In the Yanmar emissions text below, switch "nonroad" to "off-road" and write out everything from "Yanmar offers a" down to "the early 2000s.".

» **Text extract**:
---+---

“Grateful to serve for a better world.”
Magokichi Yamaoka, founder of Yanmar Co. Ltd., 1912
Yanmar strives in its work to develop and implement technologies and strategies to provide engines and equipment that meet the most stringent standards in effect: exhaust, noise and vibration emissions. Yanmar works closely with all its customers world-wide by providing any useful information pertaining to Emissions Compliance to continue the development and awareness of Yanmar Brand products. Yanmar does all this while providing the exceptional quality we have become known for.
Yanmar offers a lineup of nonroad engines that are compliant with the emission regulations established by the Environmental Protection Agency (EPA), European Union (EU) and the California Air Resources Board (CARB).
Exhaust Gas Recirculation (EGR)
Exhaust Gas Recirculation (EGR) is an emission control strategy that offers significant reduction in NOX emissions from internal combustion engines. EGR was applied in light-duty gasoline and diesel-fueled vehicles in the mid-1970s and has transferred over to heavy-duty diesel engines from the early 2000s.
As of the 2008 model year, Yanmar has implemented EGR technology as part of its strategy for engines above 56 kW (75 hp) to meet the Tier 3 and Stage IIIA emissions regulations.

---+---

» **Listing**:
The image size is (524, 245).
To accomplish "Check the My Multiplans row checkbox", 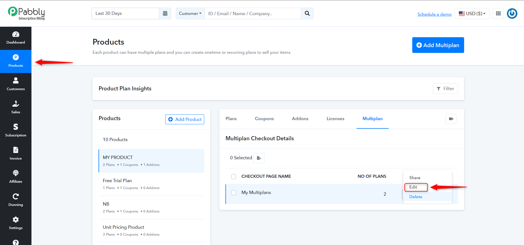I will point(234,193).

---+---

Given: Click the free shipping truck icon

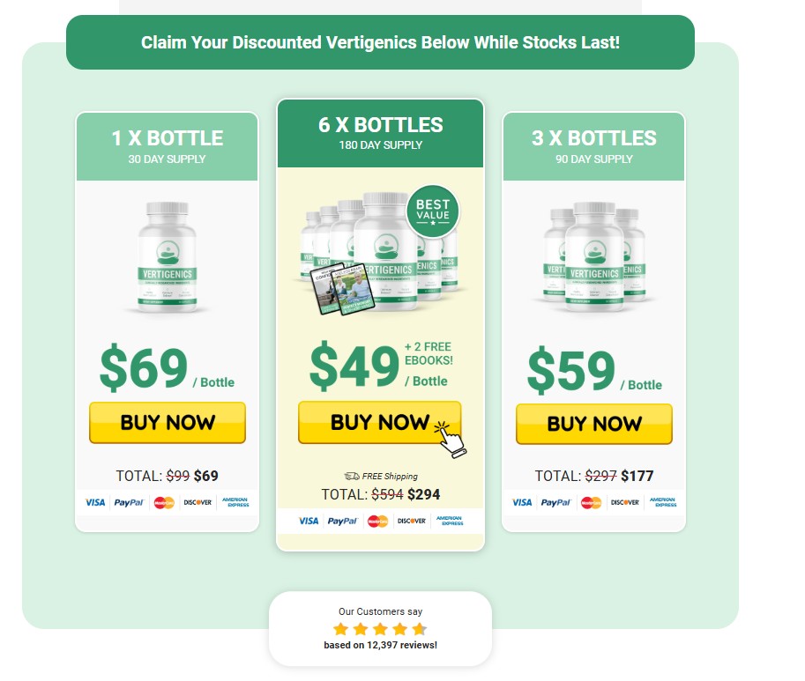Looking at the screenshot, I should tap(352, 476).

---+---

» **Output of the exercise**:
Yanmar offers a lineup of off-road engines that are compliant with the emission regulations established by the Environmental Protection Agency (EPA), European Union (EU) and the California Air Resources Board (CARB).
Exhaust Gas Recirculation (EGR)
Exhaust Gas Recirculation (EGR) is an emission control strategy that offers significant reduction in NOX emissions from internal combustion engines. EGR was applied in light-duty gasoline and diesel-fueled vehicles in the mid-1970s and has transferred over to heavy-duty diesel engines from the early 2000s.